# Exercise instructions
List every line of the rows below that contains the string "sidebar", matching case exactly.
═══ Record extracts
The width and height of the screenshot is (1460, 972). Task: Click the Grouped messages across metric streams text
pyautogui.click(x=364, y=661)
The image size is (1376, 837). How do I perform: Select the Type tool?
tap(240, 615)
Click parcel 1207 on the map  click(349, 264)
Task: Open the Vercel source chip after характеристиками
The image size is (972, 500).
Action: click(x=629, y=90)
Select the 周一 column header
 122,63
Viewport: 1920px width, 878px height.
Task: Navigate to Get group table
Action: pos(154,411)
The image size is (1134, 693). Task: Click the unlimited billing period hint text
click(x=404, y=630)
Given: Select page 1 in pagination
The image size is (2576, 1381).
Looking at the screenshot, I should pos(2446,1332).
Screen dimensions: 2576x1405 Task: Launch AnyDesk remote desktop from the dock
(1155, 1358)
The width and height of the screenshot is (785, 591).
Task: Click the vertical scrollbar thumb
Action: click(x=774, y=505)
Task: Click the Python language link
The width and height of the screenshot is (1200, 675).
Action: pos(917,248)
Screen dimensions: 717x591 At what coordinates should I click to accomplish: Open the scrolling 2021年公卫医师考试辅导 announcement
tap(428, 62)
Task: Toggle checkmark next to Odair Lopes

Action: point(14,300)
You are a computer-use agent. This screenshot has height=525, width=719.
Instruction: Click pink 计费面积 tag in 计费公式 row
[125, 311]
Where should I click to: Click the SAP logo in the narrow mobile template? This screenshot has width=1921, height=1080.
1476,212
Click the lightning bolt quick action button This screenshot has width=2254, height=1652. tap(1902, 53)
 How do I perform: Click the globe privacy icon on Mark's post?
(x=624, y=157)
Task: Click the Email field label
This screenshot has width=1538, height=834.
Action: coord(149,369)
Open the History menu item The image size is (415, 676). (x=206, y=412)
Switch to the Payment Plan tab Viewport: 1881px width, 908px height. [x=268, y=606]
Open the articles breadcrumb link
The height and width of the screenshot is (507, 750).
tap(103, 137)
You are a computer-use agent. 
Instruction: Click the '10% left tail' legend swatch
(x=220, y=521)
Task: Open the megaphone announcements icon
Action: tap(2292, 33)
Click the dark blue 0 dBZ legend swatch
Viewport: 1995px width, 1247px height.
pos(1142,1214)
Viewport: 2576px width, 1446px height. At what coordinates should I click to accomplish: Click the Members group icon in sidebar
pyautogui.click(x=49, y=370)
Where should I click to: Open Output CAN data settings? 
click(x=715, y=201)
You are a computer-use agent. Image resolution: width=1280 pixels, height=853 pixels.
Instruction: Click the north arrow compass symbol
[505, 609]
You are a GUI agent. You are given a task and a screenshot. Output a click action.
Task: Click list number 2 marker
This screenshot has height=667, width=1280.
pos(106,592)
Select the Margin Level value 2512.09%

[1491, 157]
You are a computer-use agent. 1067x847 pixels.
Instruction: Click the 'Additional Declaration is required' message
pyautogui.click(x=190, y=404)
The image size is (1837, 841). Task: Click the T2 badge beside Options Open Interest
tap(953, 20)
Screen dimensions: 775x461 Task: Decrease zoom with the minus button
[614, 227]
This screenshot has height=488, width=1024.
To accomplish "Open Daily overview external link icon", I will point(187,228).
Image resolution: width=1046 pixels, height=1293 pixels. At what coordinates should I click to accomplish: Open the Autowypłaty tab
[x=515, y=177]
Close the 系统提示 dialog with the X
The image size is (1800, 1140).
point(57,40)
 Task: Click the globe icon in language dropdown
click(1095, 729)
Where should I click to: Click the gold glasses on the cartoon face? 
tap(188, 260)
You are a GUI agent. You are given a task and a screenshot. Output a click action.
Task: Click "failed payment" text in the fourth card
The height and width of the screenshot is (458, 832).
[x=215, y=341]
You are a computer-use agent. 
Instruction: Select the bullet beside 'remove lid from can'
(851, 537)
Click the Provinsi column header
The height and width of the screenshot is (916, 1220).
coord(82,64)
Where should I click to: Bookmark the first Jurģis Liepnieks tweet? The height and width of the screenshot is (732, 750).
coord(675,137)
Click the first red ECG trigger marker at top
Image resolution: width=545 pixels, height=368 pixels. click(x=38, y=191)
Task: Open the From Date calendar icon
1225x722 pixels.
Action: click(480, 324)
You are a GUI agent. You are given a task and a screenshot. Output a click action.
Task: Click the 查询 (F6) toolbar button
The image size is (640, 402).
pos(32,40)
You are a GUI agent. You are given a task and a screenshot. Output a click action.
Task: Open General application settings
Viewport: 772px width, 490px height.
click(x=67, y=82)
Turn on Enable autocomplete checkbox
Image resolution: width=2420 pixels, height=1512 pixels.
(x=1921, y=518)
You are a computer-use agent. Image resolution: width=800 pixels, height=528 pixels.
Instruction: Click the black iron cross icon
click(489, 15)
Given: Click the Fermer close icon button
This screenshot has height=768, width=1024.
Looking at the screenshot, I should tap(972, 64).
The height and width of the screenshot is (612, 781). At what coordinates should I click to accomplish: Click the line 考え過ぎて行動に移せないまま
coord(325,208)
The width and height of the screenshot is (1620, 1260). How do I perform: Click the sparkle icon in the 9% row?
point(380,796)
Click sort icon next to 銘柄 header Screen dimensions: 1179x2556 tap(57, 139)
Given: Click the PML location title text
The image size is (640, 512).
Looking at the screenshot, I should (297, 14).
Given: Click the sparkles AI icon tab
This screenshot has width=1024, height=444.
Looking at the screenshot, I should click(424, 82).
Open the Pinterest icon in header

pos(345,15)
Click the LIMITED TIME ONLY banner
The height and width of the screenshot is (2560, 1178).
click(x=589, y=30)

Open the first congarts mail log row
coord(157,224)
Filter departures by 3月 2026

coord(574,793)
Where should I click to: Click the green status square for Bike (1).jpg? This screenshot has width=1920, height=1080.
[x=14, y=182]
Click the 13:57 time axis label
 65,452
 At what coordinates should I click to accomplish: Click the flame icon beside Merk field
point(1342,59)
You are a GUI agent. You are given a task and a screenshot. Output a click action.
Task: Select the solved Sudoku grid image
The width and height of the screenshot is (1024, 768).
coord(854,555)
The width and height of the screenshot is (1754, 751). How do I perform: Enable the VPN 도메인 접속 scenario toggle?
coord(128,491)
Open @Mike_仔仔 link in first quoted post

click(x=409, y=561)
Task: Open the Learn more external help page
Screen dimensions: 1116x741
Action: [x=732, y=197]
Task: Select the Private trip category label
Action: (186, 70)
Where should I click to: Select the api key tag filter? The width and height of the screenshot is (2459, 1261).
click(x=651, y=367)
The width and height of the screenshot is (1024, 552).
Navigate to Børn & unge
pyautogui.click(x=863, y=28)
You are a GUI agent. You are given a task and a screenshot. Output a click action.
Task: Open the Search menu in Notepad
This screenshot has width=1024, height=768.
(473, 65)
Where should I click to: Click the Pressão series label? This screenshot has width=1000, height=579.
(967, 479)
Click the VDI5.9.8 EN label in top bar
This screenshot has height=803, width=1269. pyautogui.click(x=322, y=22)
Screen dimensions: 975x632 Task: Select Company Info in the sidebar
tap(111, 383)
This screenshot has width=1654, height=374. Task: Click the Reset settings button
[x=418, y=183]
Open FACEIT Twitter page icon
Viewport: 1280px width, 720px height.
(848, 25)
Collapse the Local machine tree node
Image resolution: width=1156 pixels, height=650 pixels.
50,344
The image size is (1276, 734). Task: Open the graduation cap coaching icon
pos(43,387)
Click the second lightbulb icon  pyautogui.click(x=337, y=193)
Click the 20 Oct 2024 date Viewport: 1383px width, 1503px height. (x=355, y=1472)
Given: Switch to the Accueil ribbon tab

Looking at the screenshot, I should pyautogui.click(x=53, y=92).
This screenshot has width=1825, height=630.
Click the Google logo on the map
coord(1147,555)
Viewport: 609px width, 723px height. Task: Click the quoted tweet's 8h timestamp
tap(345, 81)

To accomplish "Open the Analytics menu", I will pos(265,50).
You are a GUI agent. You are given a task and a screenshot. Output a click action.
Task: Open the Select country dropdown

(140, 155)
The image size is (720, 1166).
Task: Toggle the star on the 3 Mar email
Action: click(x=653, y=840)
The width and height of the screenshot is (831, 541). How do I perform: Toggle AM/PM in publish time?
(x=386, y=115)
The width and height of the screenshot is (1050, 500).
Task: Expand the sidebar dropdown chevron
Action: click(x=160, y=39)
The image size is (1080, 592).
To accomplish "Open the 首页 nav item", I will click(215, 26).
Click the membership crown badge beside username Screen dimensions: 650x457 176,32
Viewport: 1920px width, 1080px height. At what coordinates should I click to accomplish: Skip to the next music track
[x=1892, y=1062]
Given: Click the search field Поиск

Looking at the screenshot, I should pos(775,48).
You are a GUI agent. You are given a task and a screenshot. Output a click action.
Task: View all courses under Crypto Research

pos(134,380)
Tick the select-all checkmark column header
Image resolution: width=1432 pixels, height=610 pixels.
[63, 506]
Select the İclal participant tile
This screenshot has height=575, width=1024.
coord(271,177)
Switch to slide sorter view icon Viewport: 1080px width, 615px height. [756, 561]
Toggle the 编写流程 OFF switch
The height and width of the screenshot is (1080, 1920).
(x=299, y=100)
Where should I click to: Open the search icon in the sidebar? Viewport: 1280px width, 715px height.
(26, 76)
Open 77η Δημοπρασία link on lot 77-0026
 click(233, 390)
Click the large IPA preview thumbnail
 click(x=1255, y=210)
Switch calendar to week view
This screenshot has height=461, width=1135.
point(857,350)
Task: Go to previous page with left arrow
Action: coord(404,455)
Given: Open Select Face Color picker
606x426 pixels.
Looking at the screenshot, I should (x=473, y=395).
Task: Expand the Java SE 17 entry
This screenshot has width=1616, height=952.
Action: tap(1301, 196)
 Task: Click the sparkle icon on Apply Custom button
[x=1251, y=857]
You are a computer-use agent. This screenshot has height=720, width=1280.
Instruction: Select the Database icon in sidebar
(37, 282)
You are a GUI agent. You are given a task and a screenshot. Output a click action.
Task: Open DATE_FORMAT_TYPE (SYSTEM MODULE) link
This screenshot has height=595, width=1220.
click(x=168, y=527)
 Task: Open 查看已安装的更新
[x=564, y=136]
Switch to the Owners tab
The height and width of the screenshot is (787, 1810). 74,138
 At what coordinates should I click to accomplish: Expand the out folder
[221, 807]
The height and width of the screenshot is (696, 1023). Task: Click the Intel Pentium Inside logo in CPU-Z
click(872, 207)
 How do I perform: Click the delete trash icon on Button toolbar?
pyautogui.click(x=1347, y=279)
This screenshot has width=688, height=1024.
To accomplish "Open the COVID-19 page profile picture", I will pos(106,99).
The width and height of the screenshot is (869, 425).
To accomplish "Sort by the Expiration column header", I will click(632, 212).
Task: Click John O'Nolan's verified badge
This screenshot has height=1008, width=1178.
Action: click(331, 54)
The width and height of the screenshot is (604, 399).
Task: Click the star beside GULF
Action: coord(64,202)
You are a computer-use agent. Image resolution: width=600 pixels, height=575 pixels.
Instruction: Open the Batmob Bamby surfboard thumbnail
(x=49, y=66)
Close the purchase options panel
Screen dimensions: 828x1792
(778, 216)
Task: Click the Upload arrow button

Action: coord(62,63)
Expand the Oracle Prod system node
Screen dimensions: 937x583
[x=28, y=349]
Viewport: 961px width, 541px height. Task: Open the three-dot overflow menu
══════
# Answer in full
Viewport: 2576px width, 1446px height. At what coordinates should I click to accomplish: Click the Members group icon in sidebar
Screen dimensions: 975x632 Task: Select Company Info in the sidebar
Task: Expand the sidebar dropdown chevron
Where should I click to: Open the search icon in the sidebar? Viewport: 1280px width, 715px height.
Instruction: Select the Database icon in sidebar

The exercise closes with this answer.